The ability to determine whether a gene is essential is an important aid to research on experimental organisms, especially when working on a gene of unknown function. However, maintaining stocks bearing lethal alleles for laboratory use is a challenge.
In diploids, recessive lethal alleles can be maintained as heterozygotes.
Coat Colour in Mice
A good example of a recessive lethal allele is an allele of a coat colour gene in mice.
Normal wild-type mice have coats with a rather dark overall pigmentation.
A mutation called yellow (a lighter coat colour) shows a curious inheritance pattern.
If any yellow mouse is mated to a homozygous wild-type mouse, a 1:1 ratio of yellow to wild-type mice is always observed in the progeny.
This result suggests that a yellow mouse is always heterozygous for the yellow allele and that the yellow allele is dominant to wild type. However, if any two yellow mice are crossed with each other,the result is always as follows:
yellow x yellow
2/3 yellow, 1/ 3 wild type
How can the 2:1 ratio be explained?
The results make sense if it is assumed that the yellow allele is lethal when homozygous.
It is known that the yellow allele is of a coat-colour gene called A.
Let’s call it AY. Hence the results of crossing two yellow mice are the expected monohybrid ratio of 1:2:1 would be found among the zygotes, but it is altered to a 2:1 ratio in the progeny actually seen at birth because zygotes with a lethal AY/AY genotype do not survive to be counted.

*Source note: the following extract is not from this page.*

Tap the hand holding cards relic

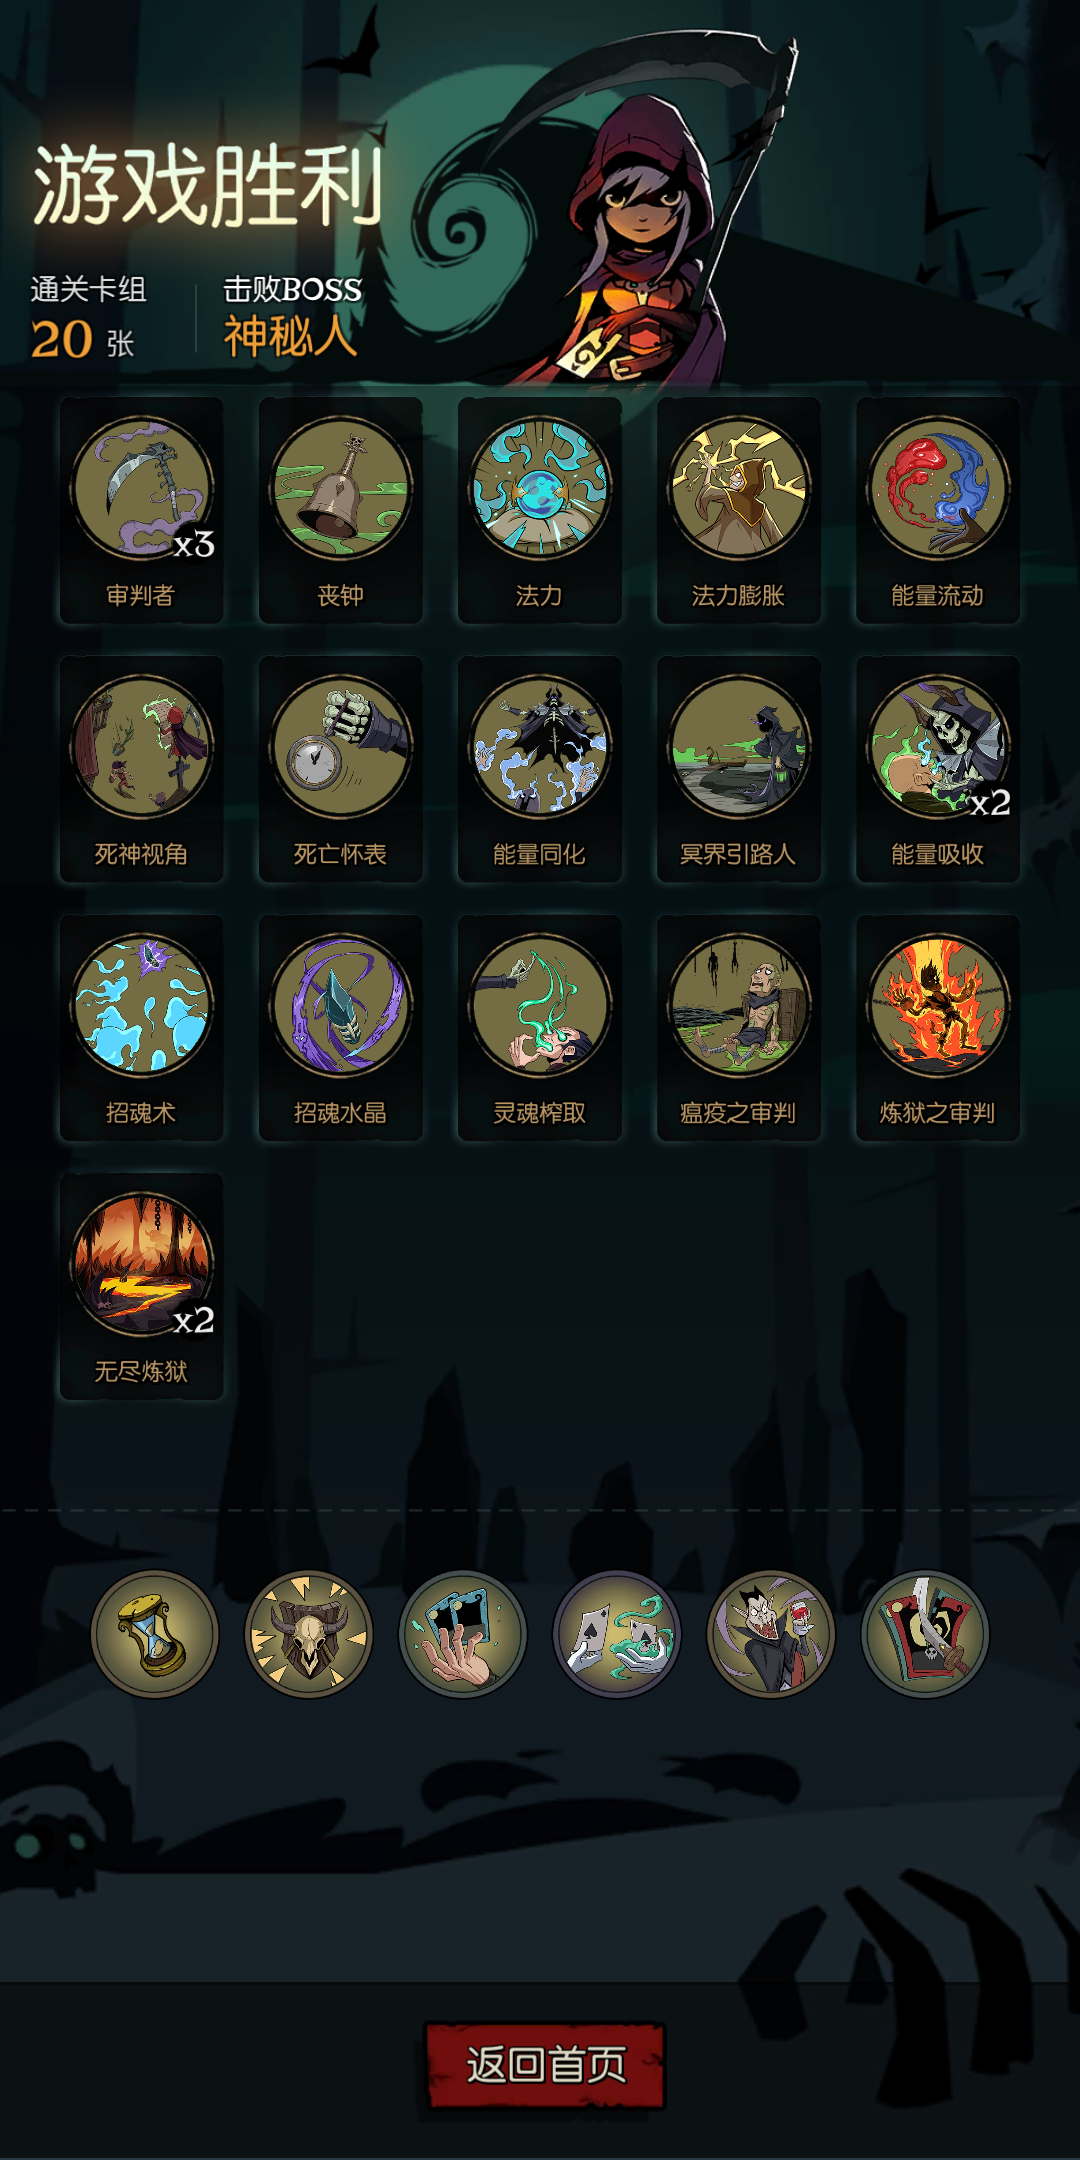(x=462, y=1634)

This hypothesis is supported by the removal of uteri from pregnant females of the yellow x yellow cross;one-fourth of the embryos are found to be dead.

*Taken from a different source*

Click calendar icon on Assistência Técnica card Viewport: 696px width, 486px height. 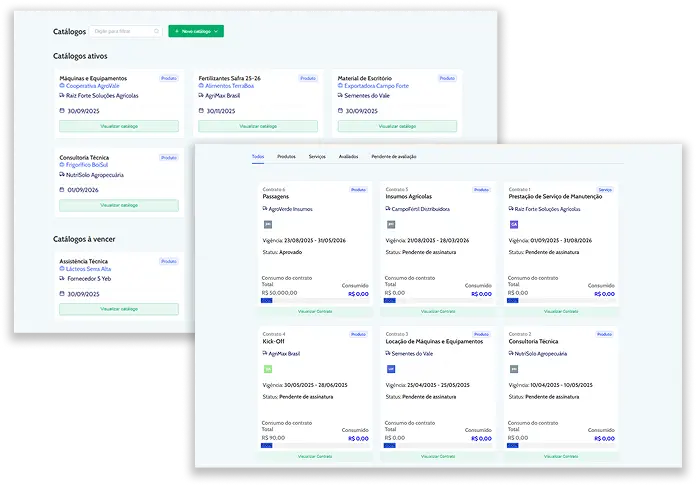tap(62, 293)
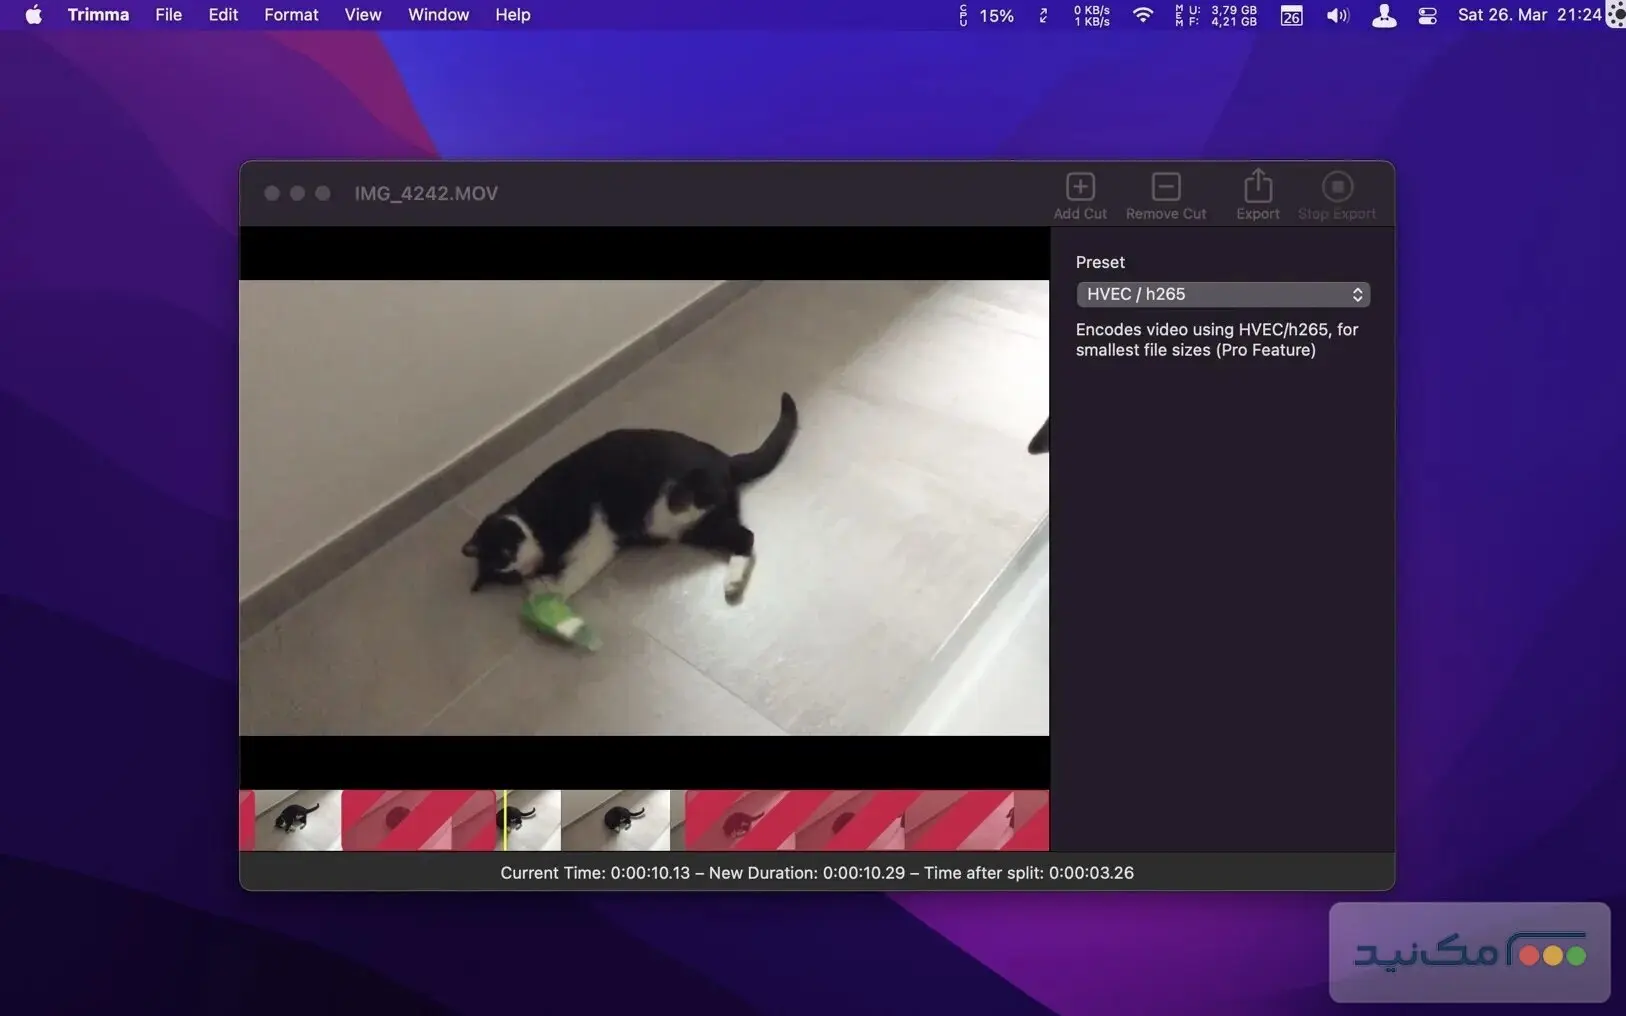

The AY allele produces effects on two characters:
coat colour and survival. It is entirely possible, however, that both effects of the AY allele result from the same basic cause, which promotes yellowness of coat in a single dose and death in a double dose.
Tailless Manx phenotype:
The tailless Manx phenotype in cats also is produced by an allele that is lethal in the homozygous state.
A single dose of the Manx allele, ML, severely interferes with normal spinal development,resulting in the absence of a tail in the ML/M heterozygote.
But in the ML/ML homozygote, the double dose of the gene produces such an extreme abnormality in spinal development that the embryo does not survive.
Lethal Alleles in Human
Whether an allele is lethal or not often depends on the environment in which the organism develops. Whereas certain alleles are lethal in virtually any environment,others are viable in one environment but lethal in another.
Human hereditary diseases provide some examples. Cystic fibrosis and sickle-cell anemia are diseases that would be lethal without treatment. Furthermore, many of the alleles favored and selected by animal and plant breeders would almost certainly be eliminated in nature as a result of competition with the members of the natural population.
Sublethal
Geneticists commonly encounter situations in which expected phenotypic ratios are consistently skewed in one direction because one allele of a gene reduces viability.
For example, in the cross A/a x a/a, we predict a progeny ratio of 50 percent A/a and 50 percent a/a, but we might consistently observe a ratio such as 55 percent:45 percent or 60 percent: 40 percent. In such a case, the recessive allele is said to be sublethal because the lethality is expressed in only some of and not all the homozygous individuals. Thus, lethality may range from 0 to 100 percent, depending on the gene itself, the rest of the genome, and the environment.